Enrile filed Senate Bill No. 2497 as early as Sept. 27 last year. His coauthors were Senate President Pro Tempore Jinggoy Estrada and Majority Leader Tito Sotto.

Sen. Ralph Recto filed his own version of the bill on Nov. 15, 2010. The latest version was filed by Sen. Bong Revilla on Jan. 17.

Santiago filed her SB 2378 on Aug. 11, 2010, while Sen. Panfilo Lacson filed his version of the reproductive health bill only on March 31 this year.

Not a priority

Told about Santiago’s prediction, Sotto sounded combative on saturday, but he insisted the two bills could be consolidated despite the perceived differences.

“We will stick to our position,” he told the Inquirer by phone.

Sotto ruled out the possibility of the RH bill being discussed by senators in plenary before Congress goes on break sine die next week. “We still have to take up many other things.
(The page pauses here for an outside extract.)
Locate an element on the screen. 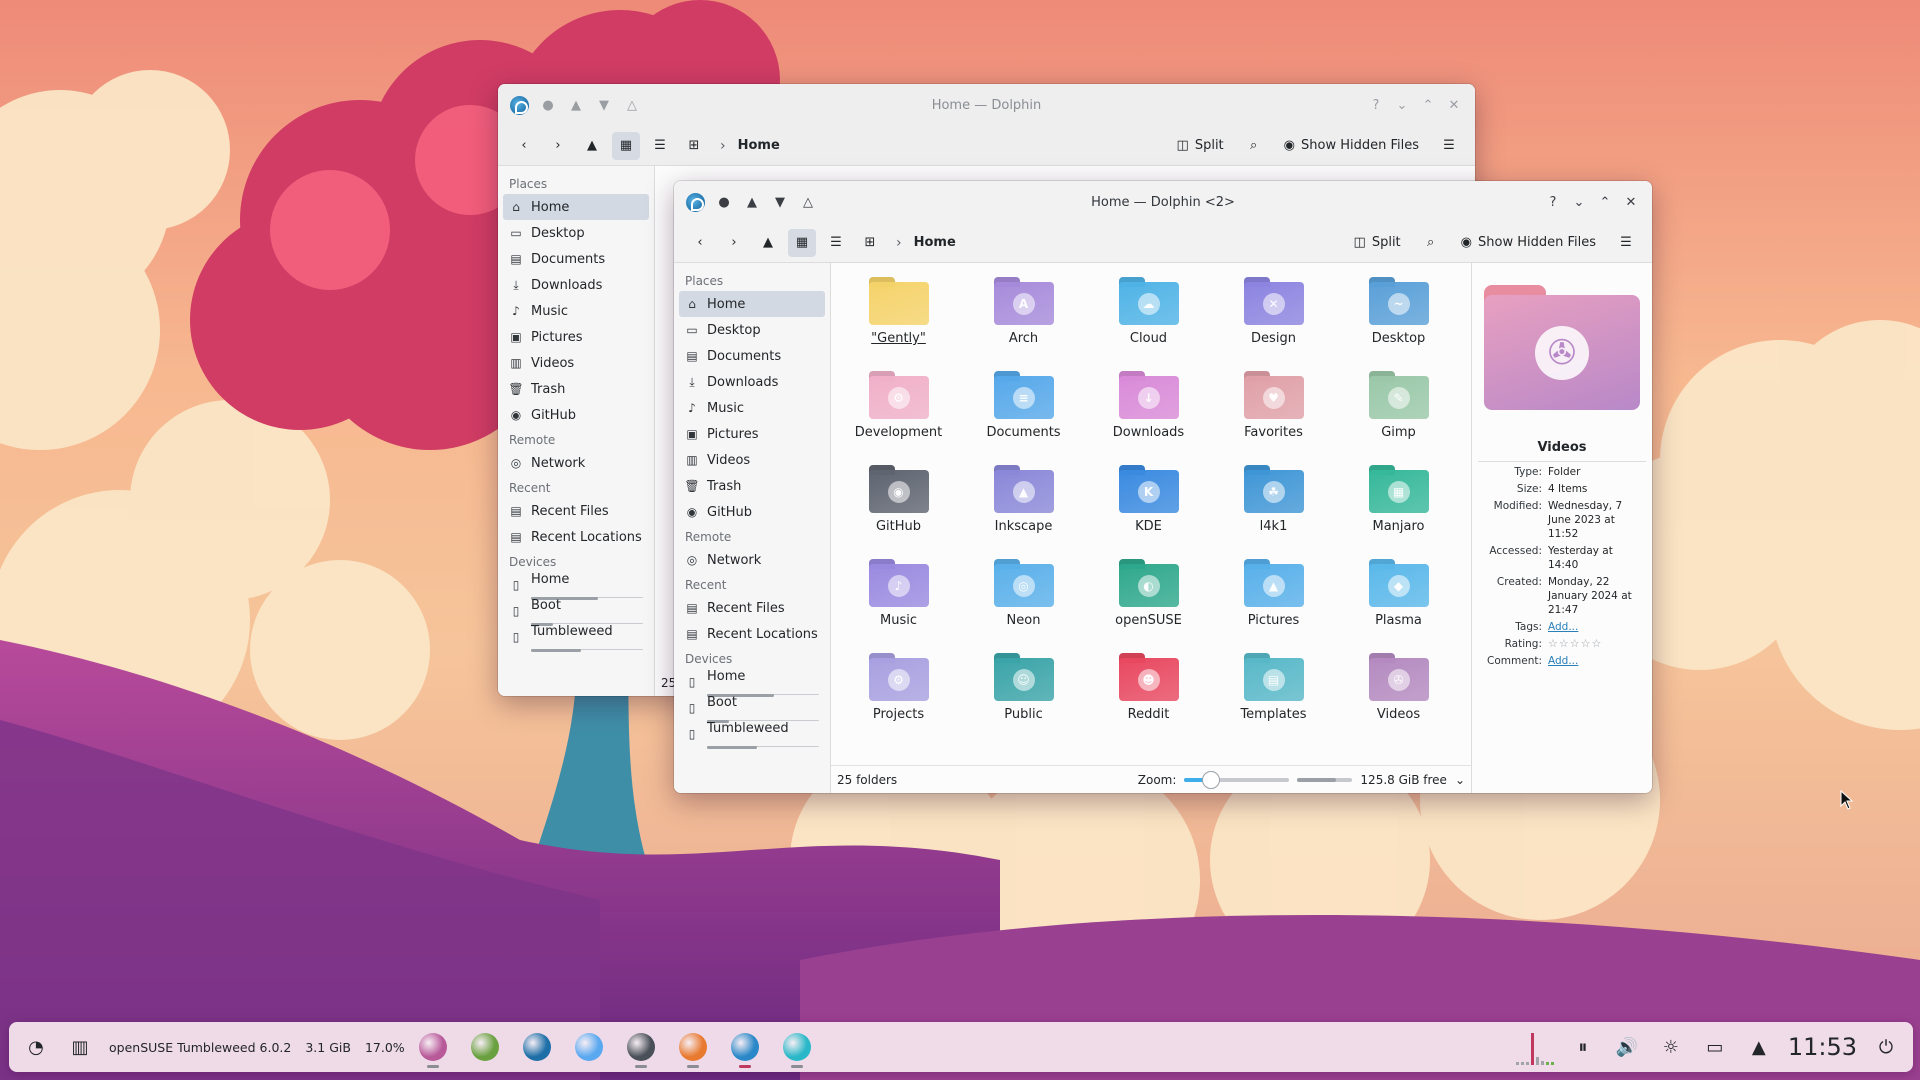 The width and height of the screenshot is (1920, 1080). folder-item: ▦ Manjaro is located at coordinates (1398, 512).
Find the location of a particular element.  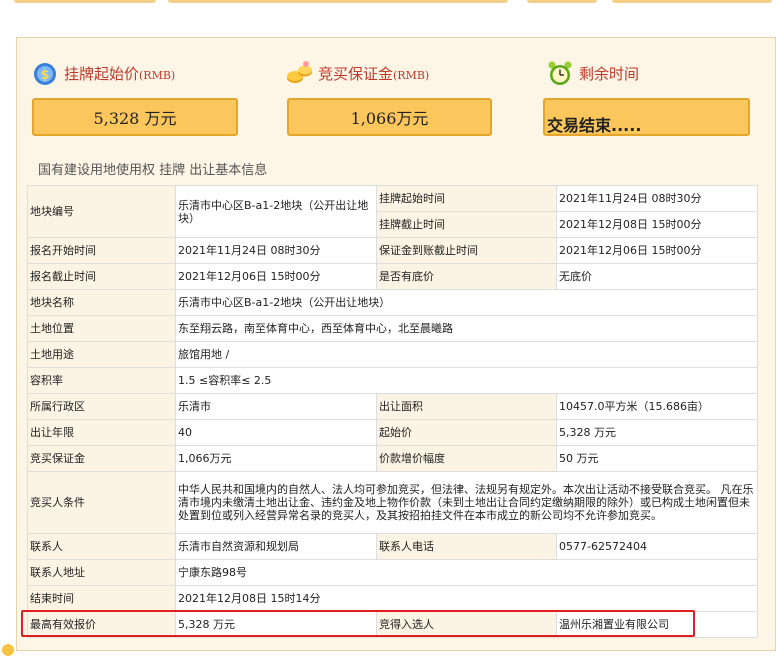

table-value: 乐清市自然资源和规划局 is located at coordinates (276, 546).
It’s not a priority.”

Santiago said that the proposed bill by Enrile et al. was meant to block the sale of any type of contraceptives in the country in the guise of protecting the unborn child.

“They should have just called it the ‘anti-contraceptive bill’ so it would have been clear to the public,” she said.

Enrile’s bill seeks to “extend the mantle of legal protection to the unborn child from the moment of conception.”

The proposed measure also aims to “enhance the health of the mother by avoiding any means that may adversely affect the viability of the unborn child in all stages of fetal development.”

The bill seeks to guard against abortifacients, which the bill defines as “any device, drug, formulation, substance, practice or procedure intended to damage, injure, interfere with the development, endanger or cause the death of the unborn child or otherwise induce abortion.”

Protracted battle

Santiago foresees a protracted battle for the passage of her pet measure.

She said groups for or against the RH bill would likely go to the Supreme Court for final arbitration. “So we’ll probably see (the bill becoming a law) after the end of 2011,” she said.

For Monday’s hearing, the Senate committee on health has invited 33 resource persons, including Health Secretary Enrique Ona, Social Welfare Secretary Corazon “Dinky” Soliman, Director Emmeline Versoza of the Philippine Commission on Women, and Chair Loretta Ann Rosales of the Commission on Human Rights.